Laura: And as with all these things, that then has a knock-on effect and impacts into other priorities, doesn’t it, that will then help address antimicrobial resistance if we know exactly what we’re treating, if it has to be broad spectrum antibiotics.

Aidan: So, there’s a tension there isn’t there Laura, between treatment of sepsis in a timely fashion and AMR, as you say. And we have this tension where we’re trying to measure our impact on sepsis. But the more cases we identify, the more we dilute the cases, which sadly, people die. And so, it can look like the mortality has changed when actually it’s an ascertainment bias.

And we have this issue of we encourage blood cultures for people with potential infections. So we identify more infections and we say our E.coli rate has gone up when actually it’s just identification and it makes this world more complex and confusing. So, we just have to be aware of that complexity and manage it.

Laura: And change with it. Absolutely.

So, this is probably quite a tricky question, but what are your aspirations for this work?

Aidan: Look, I think if I were going to put it in simple terms that it’s helpful to people and that it helps be part of, I’m not expressing this well, but helps to reduce the level of, well, I’d like to reduce the level of deterioration, but I’d also like to reduce the level of missed deterioration, and I’d like to see it identified earlier where it’s not prevented and treated appropriately.

That will be difficult to measure over time, but I think that’s the endeavour. This has to be helpful to people, we’re having a lot of success with the patient safety incident response framework, where people are saying this is helpful to us, this is a positive change.

I’d like PIER to be seen in that frame where people say this has been helpful to us in our work, this has made our work easier. It has made the world safer for our patients. That’s the aspiration, I guess.

Laura: Absolutely agreed.

Is there anything else that you’d like our audience to consider? Any parting words of wisdom?

Aidan: So that’s always a difficult one to put me on the spot.

No, I think the previous comments were what, I mean, we welcome feedback on these sorts of things.

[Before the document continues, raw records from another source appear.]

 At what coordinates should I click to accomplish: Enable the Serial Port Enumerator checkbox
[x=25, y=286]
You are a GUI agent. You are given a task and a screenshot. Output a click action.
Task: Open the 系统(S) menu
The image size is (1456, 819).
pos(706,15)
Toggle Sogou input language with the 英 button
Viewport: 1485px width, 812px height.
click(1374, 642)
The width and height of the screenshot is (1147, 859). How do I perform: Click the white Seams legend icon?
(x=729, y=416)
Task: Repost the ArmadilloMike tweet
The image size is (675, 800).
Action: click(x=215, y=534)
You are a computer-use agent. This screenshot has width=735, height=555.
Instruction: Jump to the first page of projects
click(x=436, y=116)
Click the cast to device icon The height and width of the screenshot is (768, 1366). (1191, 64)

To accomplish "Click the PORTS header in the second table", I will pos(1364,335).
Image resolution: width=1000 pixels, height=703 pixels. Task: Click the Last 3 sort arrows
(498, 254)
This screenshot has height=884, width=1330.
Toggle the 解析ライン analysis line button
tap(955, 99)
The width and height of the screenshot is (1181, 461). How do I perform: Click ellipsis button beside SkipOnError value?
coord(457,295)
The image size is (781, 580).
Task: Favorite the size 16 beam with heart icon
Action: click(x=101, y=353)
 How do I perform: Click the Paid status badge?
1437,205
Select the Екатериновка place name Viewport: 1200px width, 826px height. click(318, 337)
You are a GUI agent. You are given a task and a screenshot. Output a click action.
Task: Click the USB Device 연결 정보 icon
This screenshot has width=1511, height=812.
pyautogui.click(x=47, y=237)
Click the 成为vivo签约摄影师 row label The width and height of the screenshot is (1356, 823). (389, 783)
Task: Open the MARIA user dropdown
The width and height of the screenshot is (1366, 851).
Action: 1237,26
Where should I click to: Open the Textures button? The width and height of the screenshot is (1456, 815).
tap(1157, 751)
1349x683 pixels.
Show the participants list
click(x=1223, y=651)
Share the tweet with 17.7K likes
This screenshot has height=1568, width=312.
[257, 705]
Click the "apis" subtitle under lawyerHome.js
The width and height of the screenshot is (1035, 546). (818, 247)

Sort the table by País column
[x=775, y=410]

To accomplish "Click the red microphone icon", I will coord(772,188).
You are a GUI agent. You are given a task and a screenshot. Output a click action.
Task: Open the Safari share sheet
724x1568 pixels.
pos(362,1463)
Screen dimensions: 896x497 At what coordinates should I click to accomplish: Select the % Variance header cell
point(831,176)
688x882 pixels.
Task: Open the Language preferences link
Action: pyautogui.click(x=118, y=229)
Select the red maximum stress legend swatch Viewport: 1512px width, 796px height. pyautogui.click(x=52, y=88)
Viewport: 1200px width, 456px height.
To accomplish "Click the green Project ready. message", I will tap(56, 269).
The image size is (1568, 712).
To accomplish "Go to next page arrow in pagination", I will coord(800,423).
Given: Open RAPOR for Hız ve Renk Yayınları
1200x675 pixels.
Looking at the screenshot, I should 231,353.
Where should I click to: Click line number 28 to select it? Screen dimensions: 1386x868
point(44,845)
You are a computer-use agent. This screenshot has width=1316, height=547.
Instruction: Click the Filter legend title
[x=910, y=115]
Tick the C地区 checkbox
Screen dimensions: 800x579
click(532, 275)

We genuinely do and we genuinely change. And in response to that feedback, and as you were discussing earlier, a few words from a few people can change your thinking. You get so embedded in this work that sometimes it needs somebody else to come in and say, actually, I would do this instead of that, and that’s really helpful.

So, I would encourage people to engage with this, not as another task, but as something that is meant to be helpful, genuinely helpful to them, and give us feedback so we can improve the tools over time.

Laura: Thank you so much.

I think there’s been a really useful discussion. I’ve really enjoyed it and I hope our listeners have too. I think it’s been really interesting to see why we need this. This is a complex issue in a complex system. We need something actually, sometimes you need something simple to be able to view the complexity through.

And so having those 4 elements, that P, I, E and R, prevention, identification, escalation and response, really can help you break it down, take it bit by bit, see what you can improve and start that.

We’ll be keeping people posted on the development of the PIER resources, we’re doing that through our website, but also through our Twitter or X account, and that is @ptsafetyNHS.

Thank you Aidan for your time, and thank you to our listeners.